If the only person remotely representing felony prosecutors on the panel had “big concerns” about the way the commission dealt with violent crimes, child sexual abuse, and murder, that speaks volumes about the work of the commission. Any career-minded, law-and-order, experienced felony prosecutor would have spelled out, in detail, concerns as they related to the most serious crimes. Yet Suttenberg meekly and briefly mentioned her “big concerns” and fell silent.
To make matters worse, with respect to mandatory minimums, Suttenberg noted that the U.S. Attorney’s Office is part of the Department of Justice, and as such, their office’s position is “consistent with the Department’s broader position.” She quoted Attorney General Merrick Garland from his confirmation hearing where he stated that we should consider the “elimination of mandatory minimums so that we give authority to trial judges to make determinations based on all of the sentencing factors judges normally apply to them to do justice in individual cases.”REF
Schmechel, Braman, and Wieser nodded approvingly as Suttenberg talked about eliminating mandatory minimum sentences, and Laura Hankins, the public defender, jumped in after Suttenberg was finished and said, while clapping her hands, “just clap my hands.” As Hankins said that, Schmechel beamed, Braman smiled, and Wieser smirked. The fix was in.

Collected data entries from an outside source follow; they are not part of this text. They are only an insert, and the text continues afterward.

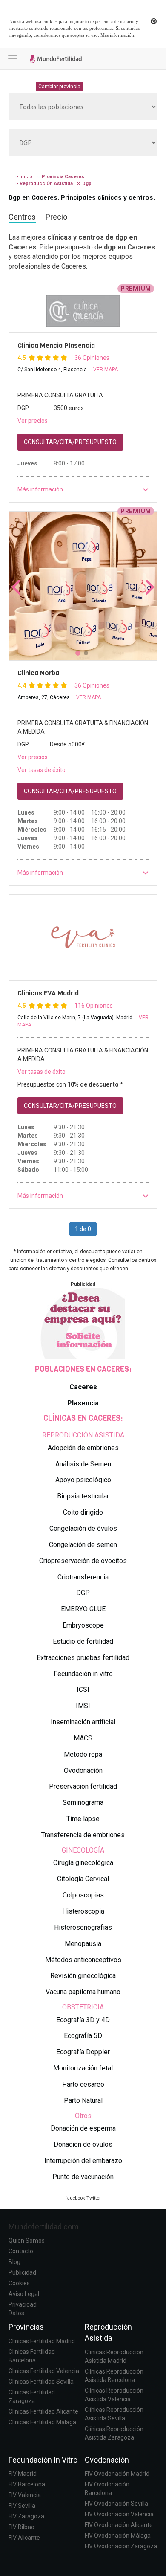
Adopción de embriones (83, 1448)
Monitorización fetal (83, 2068)
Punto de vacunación (83, 2177)
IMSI (83, 1706)
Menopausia (83, 1944)
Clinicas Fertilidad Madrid (42, 2341)
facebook (75, 2198)
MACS (83, 1738)
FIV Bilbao (21, 2527)
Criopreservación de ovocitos (83, 1561)
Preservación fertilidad (83, 1786)
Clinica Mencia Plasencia (56, 345)
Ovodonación (83, 1770)
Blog (14, 2261)
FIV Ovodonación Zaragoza (121, 2546)
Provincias (26, 2326)
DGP (83, 1593)
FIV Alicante (24, 2537)
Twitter (93, 2198)
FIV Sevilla (22, 2505)
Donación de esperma (83, 2128)
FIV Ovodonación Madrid (117, 2473)
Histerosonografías (83, 1927)
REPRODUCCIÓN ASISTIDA (83, 1435)
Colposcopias (83, 1895)
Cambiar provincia (59, 87)
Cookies (19, 2283)
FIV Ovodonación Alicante (119, 2524)
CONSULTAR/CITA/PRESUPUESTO (70, 442)
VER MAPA (105, 370)
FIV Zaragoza (26, 2516)
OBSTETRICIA (83, 2007)
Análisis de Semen (83, 1464)
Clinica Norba (38, 672)
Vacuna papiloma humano (83, 1992)
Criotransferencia (83, 1577)
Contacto (21, 2251)
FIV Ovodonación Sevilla (116, 2503)
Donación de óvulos (83, 2144)
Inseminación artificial (83, 1722)
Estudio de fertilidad (83, 1641)
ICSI (83, 1690)
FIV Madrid (23, 2473)
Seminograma (83, 1802)
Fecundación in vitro (83, 1674)
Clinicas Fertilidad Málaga (42, 2422)
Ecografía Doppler (83, 2052)
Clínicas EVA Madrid (48, 993)
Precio (56, 216)
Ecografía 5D (83, 2036)
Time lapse (83, 1819)
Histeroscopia (83, 1911)
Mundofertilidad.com (44, 2226)
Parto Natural (83, 2100)
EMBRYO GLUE (83, 1609)
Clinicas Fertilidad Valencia (44, 2371)
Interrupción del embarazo (83, 2161)
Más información (117, 35)
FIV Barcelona (27, 2484)
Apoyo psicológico (83, 1480)
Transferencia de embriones (83, 1835)
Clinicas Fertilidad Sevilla (41, 2381)
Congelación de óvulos (83, 1528)
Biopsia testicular (83, 1496)
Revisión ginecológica (83, 1976)
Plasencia (83, 1403)
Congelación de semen (83, 1545)
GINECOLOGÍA (83, 1850)
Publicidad (22, 2272)
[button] (83, 489)
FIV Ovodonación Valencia (119, 2514)
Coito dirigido (83, 1512)
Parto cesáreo (83, 2084)
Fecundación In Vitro (43, 2459)
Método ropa (83, 1754)
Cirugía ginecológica (83, 1863)
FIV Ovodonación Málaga (118, 2535)
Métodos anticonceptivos (83, 1960)
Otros (83, 2116)
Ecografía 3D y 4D (83, 2020)
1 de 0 (83, 1229)
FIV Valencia (25, 2495)
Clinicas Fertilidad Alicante (43, 2411)
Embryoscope (83, 1625)
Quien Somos (27, 2240)
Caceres (83, 1387)
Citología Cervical (83, 1879)
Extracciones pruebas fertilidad (83, 1658)
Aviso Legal (24, 2293)
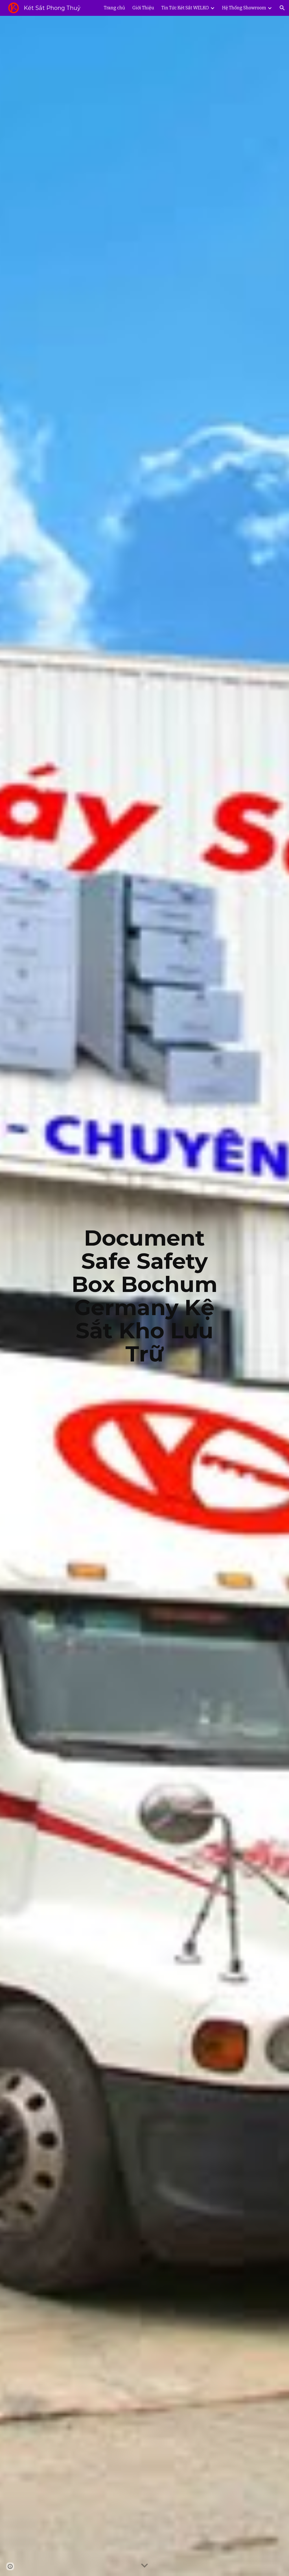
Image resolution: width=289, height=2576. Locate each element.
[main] (144, 1295)
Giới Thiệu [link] (143, 7)
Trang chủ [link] (114, 7)
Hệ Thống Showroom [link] (244, 7)
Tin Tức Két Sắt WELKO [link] (185, 7)
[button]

Hankins noted that PDS supports the reforms of the CCRC, but that it does not agree with all the changes. Still, she was “thrilled to hear that the U.S. Attorney’s Office” supports the elimination of mandatory minimum sentences. “We do not need them,” according to Hankins, because they have a voluntary sentencing guidelines system that judges “largely follow” that does a lot toward “reducing the goal of unwarranted disparity and even guides judges in many cases to imposing prison time.” Hankins opined that the reason prosecutors like mandatory minimums is “because it gives them a tremendous amount of power in the charging decisions.”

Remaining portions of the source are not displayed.